Fiche
Résumé
La maison Messidan est un édifice civil classé au titre des Monuments Historiques depuis 1889, qui se trouve dans la partie sud-ouest de la ville médiévale de Saint-Macaire, au sud-est de Bordeaux, dans la vallée de la Garonne. Elle suscite depuis plus d’un siècle et demi l’intérêt des archéologues, historiens et historiens d’art, en raison notamment de sa cave voûtée en ogives (fig. 1). Elle se trouve au no 15, rue Amiral Courbet, ancienne rue Rendesse, dans un faubourg du même nom, vraisemblablement créé au moment de l’expansion urbaine de Saint-Macaire au XIIIe siècle.

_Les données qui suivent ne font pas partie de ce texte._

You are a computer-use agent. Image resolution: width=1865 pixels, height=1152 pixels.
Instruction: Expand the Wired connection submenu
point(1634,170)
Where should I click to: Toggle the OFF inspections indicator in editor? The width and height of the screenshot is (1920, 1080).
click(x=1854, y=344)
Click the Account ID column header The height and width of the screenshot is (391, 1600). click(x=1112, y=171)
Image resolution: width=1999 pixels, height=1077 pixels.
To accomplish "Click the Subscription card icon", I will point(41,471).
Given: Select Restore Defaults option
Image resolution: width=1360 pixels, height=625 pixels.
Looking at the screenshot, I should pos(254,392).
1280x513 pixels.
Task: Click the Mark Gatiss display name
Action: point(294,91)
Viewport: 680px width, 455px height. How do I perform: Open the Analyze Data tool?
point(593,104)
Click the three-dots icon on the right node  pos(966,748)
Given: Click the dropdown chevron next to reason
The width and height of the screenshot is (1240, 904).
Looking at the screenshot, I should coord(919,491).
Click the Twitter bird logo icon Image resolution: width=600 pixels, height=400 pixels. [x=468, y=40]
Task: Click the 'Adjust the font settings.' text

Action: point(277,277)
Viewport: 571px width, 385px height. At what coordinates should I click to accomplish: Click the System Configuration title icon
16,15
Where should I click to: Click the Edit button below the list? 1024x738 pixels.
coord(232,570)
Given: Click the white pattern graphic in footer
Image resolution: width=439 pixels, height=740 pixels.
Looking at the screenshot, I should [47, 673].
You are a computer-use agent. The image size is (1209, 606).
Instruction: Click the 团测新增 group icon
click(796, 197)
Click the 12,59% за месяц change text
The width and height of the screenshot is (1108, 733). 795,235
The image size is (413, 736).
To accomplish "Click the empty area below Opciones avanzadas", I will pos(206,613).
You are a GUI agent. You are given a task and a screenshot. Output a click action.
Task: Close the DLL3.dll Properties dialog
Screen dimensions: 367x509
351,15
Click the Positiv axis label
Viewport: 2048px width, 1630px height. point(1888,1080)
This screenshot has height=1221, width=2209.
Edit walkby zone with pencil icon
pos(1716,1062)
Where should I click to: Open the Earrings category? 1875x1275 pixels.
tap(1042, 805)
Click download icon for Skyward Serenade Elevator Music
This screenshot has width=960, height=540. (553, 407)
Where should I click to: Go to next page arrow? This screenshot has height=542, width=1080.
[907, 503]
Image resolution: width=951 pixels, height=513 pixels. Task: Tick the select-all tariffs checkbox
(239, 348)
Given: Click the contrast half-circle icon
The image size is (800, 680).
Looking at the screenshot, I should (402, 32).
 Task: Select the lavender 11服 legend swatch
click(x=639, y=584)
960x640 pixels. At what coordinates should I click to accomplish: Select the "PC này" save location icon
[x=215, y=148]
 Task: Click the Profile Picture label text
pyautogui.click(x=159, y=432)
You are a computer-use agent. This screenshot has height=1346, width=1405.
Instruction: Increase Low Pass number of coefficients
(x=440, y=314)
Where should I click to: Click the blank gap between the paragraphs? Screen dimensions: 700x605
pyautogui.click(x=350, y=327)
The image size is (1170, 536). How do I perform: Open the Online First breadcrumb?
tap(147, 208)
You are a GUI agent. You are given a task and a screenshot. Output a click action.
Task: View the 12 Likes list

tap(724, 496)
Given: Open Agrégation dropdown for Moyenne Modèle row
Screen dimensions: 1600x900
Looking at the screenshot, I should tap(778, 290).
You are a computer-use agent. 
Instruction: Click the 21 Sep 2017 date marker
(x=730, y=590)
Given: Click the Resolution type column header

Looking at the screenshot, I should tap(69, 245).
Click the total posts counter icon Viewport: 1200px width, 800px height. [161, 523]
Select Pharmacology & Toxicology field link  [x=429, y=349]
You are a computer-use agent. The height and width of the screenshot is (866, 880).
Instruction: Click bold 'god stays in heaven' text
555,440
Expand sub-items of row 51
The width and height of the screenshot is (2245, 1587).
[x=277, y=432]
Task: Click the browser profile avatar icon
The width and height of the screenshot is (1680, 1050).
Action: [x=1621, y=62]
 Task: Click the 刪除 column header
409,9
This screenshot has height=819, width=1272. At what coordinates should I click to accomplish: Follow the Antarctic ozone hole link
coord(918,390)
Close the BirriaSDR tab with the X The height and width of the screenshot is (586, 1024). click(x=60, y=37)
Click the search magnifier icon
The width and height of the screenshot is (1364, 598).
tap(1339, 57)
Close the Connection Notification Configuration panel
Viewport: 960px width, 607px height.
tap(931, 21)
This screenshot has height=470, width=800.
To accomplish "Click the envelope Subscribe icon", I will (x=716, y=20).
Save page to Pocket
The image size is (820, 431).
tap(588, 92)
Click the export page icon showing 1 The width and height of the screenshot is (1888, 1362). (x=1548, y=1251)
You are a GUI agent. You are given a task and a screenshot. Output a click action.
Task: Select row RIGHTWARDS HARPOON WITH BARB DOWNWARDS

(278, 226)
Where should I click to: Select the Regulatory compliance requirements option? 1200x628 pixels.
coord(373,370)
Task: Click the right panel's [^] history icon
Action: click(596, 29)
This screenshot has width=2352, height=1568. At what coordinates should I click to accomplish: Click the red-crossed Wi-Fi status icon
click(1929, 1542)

Toutefois, en dépit des observations faites par plusieurs chercheurs, importantes et riches d’enseignements, l’étude de cette maison est innovante puisqu’elle n’a jamais fait l’objet d’une analyse archéologique de bâti. Faisant l’objet d’un projet de restauration par son propriétaire actuel, la Conservation des Monuments Historiques d’Aquitaine a souhaité qu’une étude préalable aux travaux de restauration soit réalisée afin d’orienter les choix et partis pris architecturaux. Deux types d’investigations étaient à mener. Deux sondages devaient être réalisés dans la cave voûtée de l’édifice, afin de retrouver les sols initiaux. Les investigations devaient ensuite porter sur l’analyse des maçonneries internes et externes, depuis les niveaux de cave et sur toute l’élévation, afin de mettre en évidence les grandes phases de construction de l’édifice ainsi que les éléments remarquables dont l’ancienneté mérite une conservation et/ou une mise en valeur. La finalité de l’ensemble de ces investigations est de proposer un phasage global de la construction ainsi que, dans la mesure du possible, d’en proposer une datation.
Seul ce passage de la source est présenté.